## Fragmento
▬▬▬▬▬▬
Poco se ha hablado de la infame manera en la que están concluyendo las celebraciones del bicentenario en nuestras regiones. Es hasta insultante, incluso para los estándares de nuestra clase dirigente, pero nos permite introducirnos en las dinámicas disímiles del “Perú celebrado” y del “Perú en resistencia”. La ausencia de visitas de la presidenta Dina Boluarte a varias regiones altoandinas solo es un síntoma que ahonda el resentimiento y la distancia entre la política formal y los ciudadanos. Es decir, solo le da más motivos de desconfianza al “Perú en resistencia”.
Cuando se produjo el fallido autogolpe de Pedro Castillo, la presidenta y su coalición de gobierno no hicieron ningún intento por reconciliarse con el electorado que la llevó al poder. Por el contrario, en repetidas ocasiones, tanto el Gobierno como el Congreso han optado por ningunear al “Perú en resistencia”, ese país que no aparece en las propagandas de Prom-Perú y que solo cobra vigencia para algunos medios cuando llegan las elecciones. No será la mayoría del país, pero al “Perú en resistencia” se le ha agotado la confianza en la democracia peruana. Quizá la mayoría del país no está en resistencia, pero rumbo al 2026 al “Perú en resistencia” le va a costar muy poco trabajo encender la pradera. Un gobierno que ha abandonado cualquier intento de recuperar la confianza, un Congreso desbordado de denuncias y escándalos, y un país sitiado por el crimen organizado no son el territorio propicio para una deliberación reflexiva, sino para una reacción visceral.
Además, consideremos que, como lo demuestran muchas encuestas, el país es un paradigma de desesperanza colectiva. Los jóvenes han abandonado el Perú en cifras históricas, a pesar de que no enfrentamos la peor crisis económica. Los vínculos colectivos entre los ciudadanos se han ido deteriorando y cualquiera que viaje fuera de la Lima moderna puede advertir que nuestras regiones se han ido avejentando y que el caos y las economías ilegales han ido reemplazando a cualquier vestigio de orden.
▬▬▬▬▬▬
## Datos proporcionados
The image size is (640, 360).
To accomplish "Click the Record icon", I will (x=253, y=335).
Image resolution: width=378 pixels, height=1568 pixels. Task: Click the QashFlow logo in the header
▬▬▬▬▬▬
## Preguntas por responder
a. Copie textualmente el pasaje del fragmento que va desde "Además, consideremos que, como" hasta "vestigio de orden.", ambos incluidos.
b. Conteste estas preguntas con base en el fragmento:
(i) ¿Qué regiones no ha visitado la presidenta Dina Boluarte?
(ii) ¿En las propagandas de qué entidad no aparece el "Perú en resistencia"?
(iii) ¿En qué cifras han abandonado los jóvenes el Perú?
Responda basándose exclusivamente en el fragmento.

## Resultados del ejercicio
a.
Además, consideremos que, como lo demuestran muchas encuestas, el país es un paradigma de desesperanza colectiva. Los jóvenes han abandonado el Perú en cifras históricas, a pesar de que no enfrentamos la peor crisis económica. Los vínculos colectivos entre los ciudadanos se han ido deteriorando y cualquiera que viaje fuera de la Lima moderna puede advertir que nuestras regiones se han ido avejentando y que el caos y las economías ilegales han ido reemplazando a cualquier vestigio de orden.

b.
(i) Varias regiones altoandinas.
(ii) Prom-Perú.
(iii) En cifras históricas.